Dans cette interview, Amnesty International revient sur les 17 poursuites déjà engagées contre journalistes et blogueurs béninois, dénonce l’usage politique de l’article 550 et dresse le bilan – encore très maigre – des promesses de réforme faites par le gouvernement lors de l’Examen périodique universel.
Quand le journaliste Ignace Sossou est jeté en prison en décembre 2019 pour « harcèlement par voie électronique », le choc résonne bien au-delà des salles de rédaction de Cotonou : c’est l’un des premiers signaux forts de l’usage répressif du Code du numérique, adopté à peine un an plus tôt. Cinq ans plus tard, la mécanique reste la même : de Virgile Ahouansè, condamné à douze mois avec sursis pour « fausses informations », aux blogueurs poursuivis pour un simple post sur Facebook, l’article 550 continue de servir de fourre-tout judiciaire.

→ DONNÉES:
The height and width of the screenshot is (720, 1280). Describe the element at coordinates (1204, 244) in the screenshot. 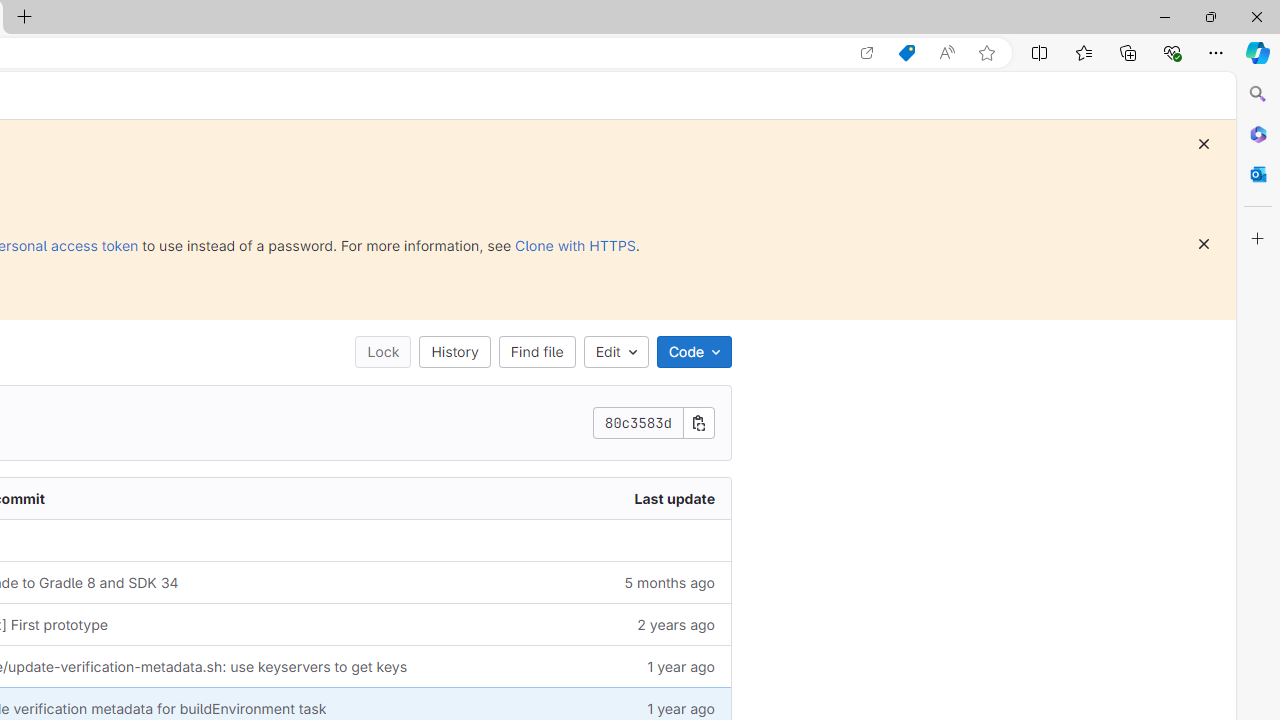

→ CONSIGNES:
A: Relevez toutes les durées mentionnées dans le texte sur les poursuites contre les journalistes béninois.
B: Donnez la suite du texte sur les poursuites contre les journalistes béninois.

→ CORRIGÉS:
A: un an ; cinq ans ; douze mois

B:
Dans cet entretien, Amnesty International détaille la nature de ces affaires, explique pourquoi la révision du texte – annoncée pour la session parlementaire de 2025 – est cruciale, et alerte sur la nécessité d’aligner les législations béninoise et sénégalaise sur les standards internationaux de liberté d’expression.
1. Vous recensez au moins 17 poursuites engagées contre des journalistes ou blogueurs béninois en moins de deux ans sur la base du Code du numérique. Pouvez vous préciser la nature de ces affaires et ce que cela révèle sur l’usage politique de l’article 550 ?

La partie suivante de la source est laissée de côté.